Professor Keith Dobney (Archaeology Department) has recently begun an invited two-month Visiting Professorship appointment at the Muséum National d'Histoire Naturelle in Paris.
Dobney researches the global origins and spread of farming, one of the most important bio-cultural transitions in human history.
Dobney said, “Specifically we're exploring the commensal relationships between humans and the animals that they domesticated - focussing here on the domestication history of pigs and dogs—the latter domesticated before farming when humans were still hunter-gatherers.”
“On the other side, we're also researching the animals that moved into exploit the new environments farmers created - who then went on to become the most significant human pests on the planet - i.e. mice and rats.”
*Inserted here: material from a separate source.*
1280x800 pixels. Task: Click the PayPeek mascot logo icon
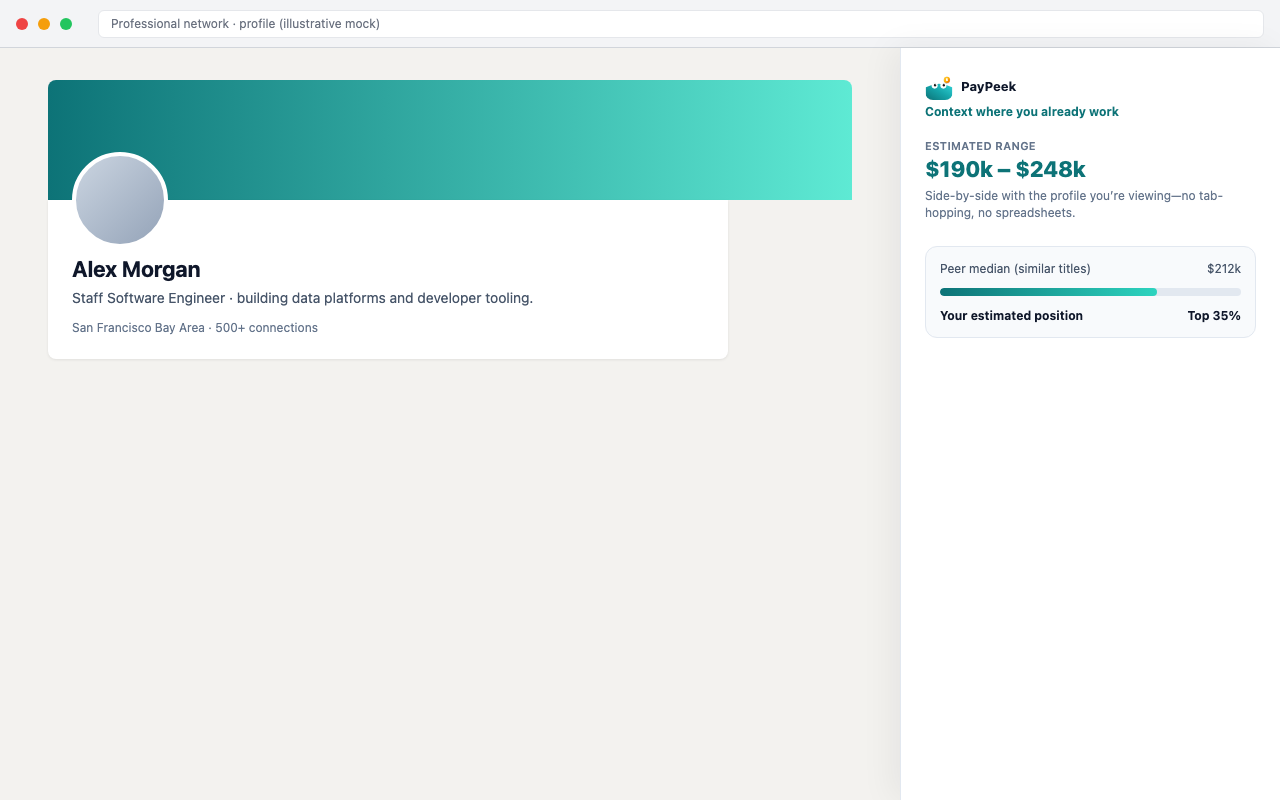coord(938,89)
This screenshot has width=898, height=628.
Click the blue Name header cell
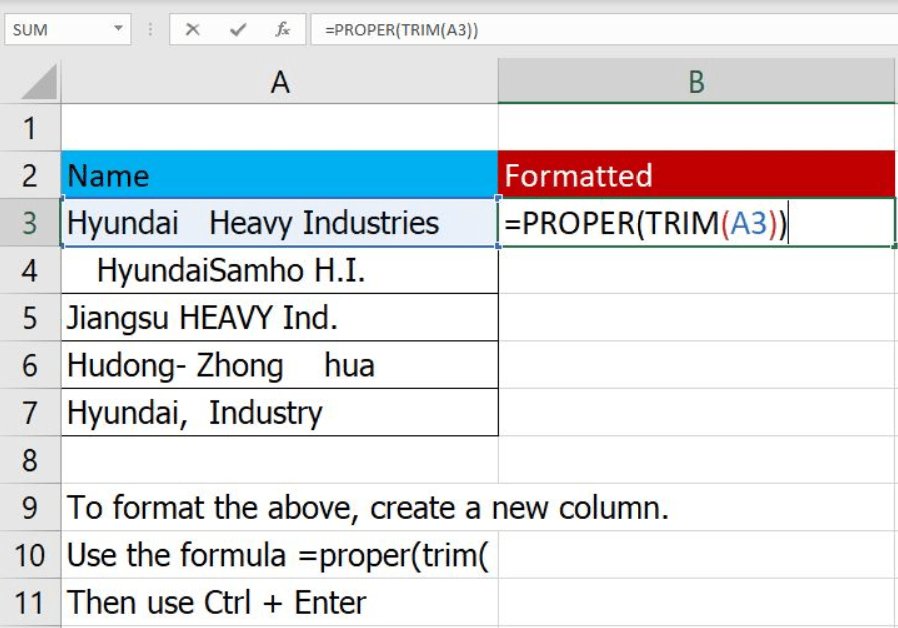[x=280, y=176]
He will deliver a series of lectures and seminars to staff and students at the museum, and will collaborate with French colleagues on a series of publications and funding applications.
Dobney said, “We're using new techniques of ancient DNA, and shape analyses of the complex morphology and evolution of teeth, in order to create signatures which can identify where, when and how many times these species were domesticated. around the world, which routes the dispersal of this new farming package took as it spread around the world from its orgins, and what impact these relationships had on our biological and cultural evolution.”
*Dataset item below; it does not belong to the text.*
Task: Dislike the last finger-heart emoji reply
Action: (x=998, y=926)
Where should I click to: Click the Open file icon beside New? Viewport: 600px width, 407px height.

Sponsored by the LABeX initiative, Professor Dobney will spend two months as a guest of Professor Jean-Denis Vigne, Directeur of the CNRS funded UMR 7209 Laboratory - Archéozoologie, Archéobotanique Sociétés, Pratiques et Environnement.
This prestigious invitation serves to further strengthen links between the Bioarchaeology groups at both institutions, formalising and consolidating long-standing research links between them. CNRS hosts several of the Archaeology Department’s PhD students and Dr. Thomas Cucchi Holds a CNRS funded junior research position.